By Song Shengxia  (Global Times)

08:10, May 28, 2012

China's banking regulator announced over the weekend that it will encourage greater private investment in the banking sector without imposing restrictive or other additional conditions, as part of the government's efforts to tap the potential of the private sector at a time of economic slowdown.

The move by China Banking Regulatory Commission (CBRC) is the latest in a series of measures by the ministries, commissions and government agencies in recent weeks to allow greater participation of private capital in relevant sectors.

Private businesses can invest in financial institutions in the banking sector through private stock placements and new share subscriptions, equity transfer and mergers and acquisitions, the CBRC said in a guideline released on its website over the weekend.

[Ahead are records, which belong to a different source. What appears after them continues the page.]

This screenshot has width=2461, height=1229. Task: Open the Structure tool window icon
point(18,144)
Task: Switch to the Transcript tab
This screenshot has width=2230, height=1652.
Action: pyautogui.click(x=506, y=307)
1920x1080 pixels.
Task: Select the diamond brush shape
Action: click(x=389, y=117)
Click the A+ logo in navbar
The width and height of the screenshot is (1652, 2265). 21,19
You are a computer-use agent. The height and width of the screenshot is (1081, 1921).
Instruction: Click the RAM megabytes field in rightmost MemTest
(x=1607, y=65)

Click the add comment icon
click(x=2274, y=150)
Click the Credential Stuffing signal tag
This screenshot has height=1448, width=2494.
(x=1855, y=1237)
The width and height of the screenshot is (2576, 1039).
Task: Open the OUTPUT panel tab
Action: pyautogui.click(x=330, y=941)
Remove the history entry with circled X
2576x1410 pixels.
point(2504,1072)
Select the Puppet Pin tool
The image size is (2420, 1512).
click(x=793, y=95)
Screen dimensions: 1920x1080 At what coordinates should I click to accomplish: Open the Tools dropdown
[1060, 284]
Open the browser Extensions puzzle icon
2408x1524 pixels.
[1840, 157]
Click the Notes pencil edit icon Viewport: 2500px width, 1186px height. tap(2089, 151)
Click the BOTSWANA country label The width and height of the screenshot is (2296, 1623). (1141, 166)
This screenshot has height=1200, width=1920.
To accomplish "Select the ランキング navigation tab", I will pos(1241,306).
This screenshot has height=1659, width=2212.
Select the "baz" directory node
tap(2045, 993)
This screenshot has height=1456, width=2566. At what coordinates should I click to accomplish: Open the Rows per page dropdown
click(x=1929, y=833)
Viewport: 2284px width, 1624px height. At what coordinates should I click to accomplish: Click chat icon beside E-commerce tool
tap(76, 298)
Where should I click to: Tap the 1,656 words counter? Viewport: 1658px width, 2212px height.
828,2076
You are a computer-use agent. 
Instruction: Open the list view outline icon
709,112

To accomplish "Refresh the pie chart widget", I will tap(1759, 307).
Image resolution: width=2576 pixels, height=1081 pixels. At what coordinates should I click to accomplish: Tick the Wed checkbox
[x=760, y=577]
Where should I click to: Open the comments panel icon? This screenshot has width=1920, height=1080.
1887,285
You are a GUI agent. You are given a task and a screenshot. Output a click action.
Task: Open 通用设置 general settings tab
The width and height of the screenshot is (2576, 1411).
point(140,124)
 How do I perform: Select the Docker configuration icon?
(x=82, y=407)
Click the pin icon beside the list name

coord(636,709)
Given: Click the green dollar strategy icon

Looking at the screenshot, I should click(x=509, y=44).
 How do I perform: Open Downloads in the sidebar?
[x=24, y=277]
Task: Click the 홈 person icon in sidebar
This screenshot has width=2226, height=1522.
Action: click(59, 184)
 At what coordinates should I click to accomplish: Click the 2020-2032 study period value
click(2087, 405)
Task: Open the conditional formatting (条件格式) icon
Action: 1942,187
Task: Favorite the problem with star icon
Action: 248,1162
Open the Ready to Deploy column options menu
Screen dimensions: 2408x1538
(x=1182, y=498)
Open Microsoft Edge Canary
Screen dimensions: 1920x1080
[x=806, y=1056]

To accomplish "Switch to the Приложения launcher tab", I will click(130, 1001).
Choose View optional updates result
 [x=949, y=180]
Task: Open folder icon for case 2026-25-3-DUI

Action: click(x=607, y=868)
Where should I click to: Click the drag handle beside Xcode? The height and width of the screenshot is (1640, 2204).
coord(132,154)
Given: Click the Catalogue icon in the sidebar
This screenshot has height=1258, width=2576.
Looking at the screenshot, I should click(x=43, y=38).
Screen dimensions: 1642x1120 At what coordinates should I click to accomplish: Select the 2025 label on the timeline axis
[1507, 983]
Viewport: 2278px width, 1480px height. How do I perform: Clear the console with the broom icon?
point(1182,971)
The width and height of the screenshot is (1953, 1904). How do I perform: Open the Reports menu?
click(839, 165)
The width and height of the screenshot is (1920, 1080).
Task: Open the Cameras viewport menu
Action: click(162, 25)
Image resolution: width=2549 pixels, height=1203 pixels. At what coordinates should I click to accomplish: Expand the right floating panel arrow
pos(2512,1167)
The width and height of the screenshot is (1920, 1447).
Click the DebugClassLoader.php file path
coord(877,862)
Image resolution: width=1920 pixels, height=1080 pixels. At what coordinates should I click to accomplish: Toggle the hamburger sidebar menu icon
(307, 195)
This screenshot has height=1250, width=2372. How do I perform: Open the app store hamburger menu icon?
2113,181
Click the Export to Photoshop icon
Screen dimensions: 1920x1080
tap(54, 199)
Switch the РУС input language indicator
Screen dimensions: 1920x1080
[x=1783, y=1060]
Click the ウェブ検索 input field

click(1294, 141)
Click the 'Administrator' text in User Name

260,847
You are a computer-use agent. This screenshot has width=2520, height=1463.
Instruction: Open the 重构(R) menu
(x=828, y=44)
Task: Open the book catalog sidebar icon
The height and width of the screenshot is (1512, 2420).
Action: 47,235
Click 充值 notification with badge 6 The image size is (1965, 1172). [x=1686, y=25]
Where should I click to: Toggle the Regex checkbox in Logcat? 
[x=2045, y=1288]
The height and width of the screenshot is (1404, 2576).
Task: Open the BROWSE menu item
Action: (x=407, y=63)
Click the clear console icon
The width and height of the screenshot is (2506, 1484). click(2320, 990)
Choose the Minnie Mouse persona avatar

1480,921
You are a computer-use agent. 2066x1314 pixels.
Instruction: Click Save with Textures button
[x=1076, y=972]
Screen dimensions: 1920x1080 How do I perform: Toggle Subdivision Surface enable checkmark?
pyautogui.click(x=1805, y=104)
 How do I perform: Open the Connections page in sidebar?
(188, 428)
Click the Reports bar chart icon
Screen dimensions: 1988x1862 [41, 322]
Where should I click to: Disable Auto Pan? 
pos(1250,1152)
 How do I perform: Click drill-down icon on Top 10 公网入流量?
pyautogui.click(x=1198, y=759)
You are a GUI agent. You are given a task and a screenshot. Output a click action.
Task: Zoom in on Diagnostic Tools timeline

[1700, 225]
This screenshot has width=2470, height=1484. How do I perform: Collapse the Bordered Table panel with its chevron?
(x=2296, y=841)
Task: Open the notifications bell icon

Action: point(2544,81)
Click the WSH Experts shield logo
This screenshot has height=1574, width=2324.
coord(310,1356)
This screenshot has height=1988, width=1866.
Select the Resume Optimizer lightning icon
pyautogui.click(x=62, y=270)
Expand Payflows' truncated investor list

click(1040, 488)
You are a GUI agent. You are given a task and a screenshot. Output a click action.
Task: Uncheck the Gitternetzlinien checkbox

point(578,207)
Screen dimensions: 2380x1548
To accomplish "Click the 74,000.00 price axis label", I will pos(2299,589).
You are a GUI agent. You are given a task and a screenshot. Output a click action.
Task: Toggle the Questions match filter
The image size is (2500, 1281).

Private capital is encouraged to join in the restructuring of city commercial banks. If private businesses participate in the risk disposal of the city commercial banks, their shareholding ratio could be extended to 20 percent, the guideline said.

The guideline also lowered the minimum shareholding of the main initiator for a village and township bank to 15 percent from 20 percent.

The banking regulatory bodies at different levels shall not impose restrictive or other additional conditions separately for investment of private capital in the banking sector, the guidelines said.

"State-owned banks have dominated the financial market in the past, while private financial institutions are underdeveloped, causing many problems such as discrimination against small companies in granting bank loans, which restricts their growth and pushes up their operating cost," Wang Xiaolu, deputy director of the National Economic Research Institute under the China Reform Foundation, told the Global Times.

"The CBRC's announcement is a major breakthrough in allowing more private capital to enter and compete fairly in the financial market and help improve the country's financing environment," he said.

Meanwhile, the China Securities Regulatory Commission announced Friday that it would encourage private investment in securities and futures brokerages and will modify rules to help private businesses to raise capital.

On the same day, the State-owned Assets Supervision and Administration Commission of the State Council, the watchdog of the country's State-owned enterprises (SOEs), announced that China would encourage private investment in SOEs when they restructure or sell shares.

"The macro economy is now facing the downward pressure. Introducing additional resources especially private capital into the manufacturing, consumer and financial sectors is key to boosting the economy," Zhao Xijun, deputy director of the School of Finance at Renmin University of China, told the Global Times yesterday.